又或许她本来就独立自主,男人只是附属品而已?
这样岂不更好?
他感染了她的愉悦,轻轻松松的和助理交待了几件事,便开车回家洗澡换衣服,心里想着要带她去上次客户介绍,天母新开的一间法国餐厅,听说主厨是米其林三颗星保证的,应该很道地。
挂上电话後,杨潞贞的心情立即沉到了谷底。
他怎能装作没事,一句话也没交待,就像往常那样开口约她?她被不重视的感觉搅的心烦意乱,但仍不松口,在她还没想清楚之前,任凭海面下如何的波涛汹涌,她也要努力维持表面上的风平浪静。
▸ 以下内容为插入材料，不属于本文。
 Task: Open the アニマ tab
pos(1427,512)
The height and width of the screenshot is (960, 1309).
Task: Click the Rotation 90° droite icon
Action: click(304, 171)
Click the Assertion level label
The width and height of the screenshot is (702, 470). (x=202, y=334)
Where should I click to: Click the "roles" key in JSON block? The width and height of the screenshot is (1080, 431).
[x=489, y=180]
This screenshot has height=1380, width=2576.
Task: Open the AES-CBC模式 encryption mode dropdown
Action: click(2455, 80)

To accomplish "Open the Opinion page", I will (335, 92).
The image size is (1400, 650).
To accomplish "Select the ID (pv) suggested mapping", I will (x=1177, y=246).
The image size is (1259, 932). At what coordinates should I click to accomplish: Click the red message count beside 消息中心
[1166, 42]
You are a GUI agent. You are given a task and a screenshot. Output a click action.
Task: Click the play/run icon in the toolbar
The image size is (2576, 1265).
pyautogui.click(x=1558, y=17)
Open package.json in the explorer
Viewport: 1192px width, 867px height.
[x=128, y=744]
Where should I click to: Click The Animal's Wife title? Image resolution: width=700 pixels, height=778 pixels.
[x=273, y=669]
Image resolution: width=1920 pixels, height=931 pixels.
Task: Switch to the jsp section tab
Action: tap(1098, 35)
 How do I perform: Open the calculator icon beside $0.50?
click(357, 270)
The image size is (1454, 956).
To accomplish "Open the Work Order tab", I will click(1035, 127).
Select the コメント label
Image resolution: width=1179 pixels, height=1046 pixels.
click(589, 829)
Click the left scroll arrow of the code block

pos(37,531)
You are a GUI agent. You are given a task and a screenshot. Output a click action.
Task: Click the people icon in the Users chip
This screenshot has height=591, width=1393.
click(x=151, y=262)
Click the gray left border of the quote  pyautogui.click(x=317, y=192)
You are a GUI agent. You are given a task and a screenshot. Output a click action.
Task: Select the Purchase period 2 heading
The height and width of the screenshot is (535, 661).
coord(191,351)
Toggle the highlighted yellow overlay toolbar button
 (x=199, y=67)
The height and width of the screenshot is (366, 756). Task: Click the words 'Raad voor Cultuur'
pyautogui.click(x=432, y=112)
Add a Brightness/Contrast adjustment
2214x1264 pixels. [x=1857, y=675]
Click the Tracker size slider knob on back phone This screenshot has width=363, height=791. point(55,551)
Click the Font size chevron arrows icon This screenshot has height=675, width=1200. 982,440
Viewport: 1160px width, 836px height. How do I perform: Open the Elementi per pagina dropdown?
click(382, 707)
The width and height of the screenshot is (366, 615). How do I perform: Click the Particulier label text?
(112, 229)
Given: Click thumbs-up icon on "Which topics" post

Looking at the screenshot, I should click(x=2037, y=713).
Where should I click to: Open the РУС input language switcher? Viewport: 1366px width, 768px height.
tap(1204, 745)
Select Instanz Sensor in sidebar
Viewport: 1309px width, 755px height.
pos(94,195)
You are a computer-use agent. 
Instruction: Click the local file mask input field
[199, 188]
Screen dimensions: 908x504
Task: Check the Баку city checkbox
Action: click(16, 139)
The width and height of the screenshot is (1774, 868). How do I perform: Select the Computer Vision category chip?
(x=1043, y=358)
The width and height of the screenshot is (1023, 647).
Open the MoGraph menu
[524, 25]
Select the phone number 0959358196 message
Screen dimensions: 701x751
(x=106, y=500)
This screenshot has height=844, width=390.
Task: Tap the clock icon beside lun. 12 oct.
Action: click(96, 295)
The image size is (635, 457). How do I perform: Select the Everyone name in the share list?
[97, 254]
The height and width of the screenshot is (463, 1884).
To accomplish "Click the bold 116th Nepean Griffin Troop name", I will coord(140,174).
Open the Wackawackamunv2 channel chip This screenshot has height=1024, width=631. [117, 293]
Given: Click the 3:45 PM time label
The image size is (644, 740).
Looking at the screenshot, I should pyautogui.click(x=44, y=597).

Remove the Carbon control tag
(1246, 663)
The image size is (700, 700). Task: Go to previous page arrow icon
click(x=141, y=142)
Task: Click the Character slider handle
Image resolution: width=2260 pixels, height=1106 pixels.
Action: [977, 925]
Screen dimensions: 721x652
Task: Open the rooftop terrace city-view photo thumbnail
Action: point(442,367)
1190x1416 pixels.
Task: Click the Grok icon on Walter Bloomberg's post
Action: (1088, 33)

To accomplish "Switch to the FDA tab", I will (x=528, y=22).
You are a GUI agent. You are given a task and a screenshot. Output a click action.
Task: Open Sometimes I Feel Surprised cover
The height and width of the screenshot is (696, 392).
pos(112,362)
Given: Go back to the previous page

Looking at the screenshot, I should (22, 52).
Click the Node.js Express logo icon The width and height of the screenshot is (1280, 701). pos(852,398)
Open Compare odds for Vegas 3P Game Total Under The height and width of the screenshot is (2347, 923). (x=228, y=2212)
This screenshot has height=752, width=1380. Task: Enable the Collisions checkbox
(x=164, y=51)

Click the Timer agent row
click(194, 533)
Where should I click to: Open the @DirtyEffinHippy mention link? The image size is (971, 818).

她仍精心打扮,累积自身的筹码,企图全方位地获取男人的心。
再见到面心情是不同的,眼神也亲昵许多,她一坐进车里,便自然而然的靠过去,倚着他的肩,还不忘贴心地问:「这样能开车吗?会不会不喜欢?」
霍正杰不太习惯在公共场所有任何亲密举止,即使是和自己的太太也不例外,他不想扫兴,更不想违背本意,遂折衷道:「没有喜欢也没有不喜欢。」
这样的回答真令人感到奇怪。
不论是真心还是谎话,她应该听到的是:「我很喜欢啊!」或是:「没关系,你高兴就好。」
还是……他怕被熟人撞见?怕那万分之一的可能?
也或许,他只是诚实表?自身的感觉。
杨潞贞不像大部份的女人,她喜欢听实话,说实话的尊重可以盖过实话本身的令人难以忍受。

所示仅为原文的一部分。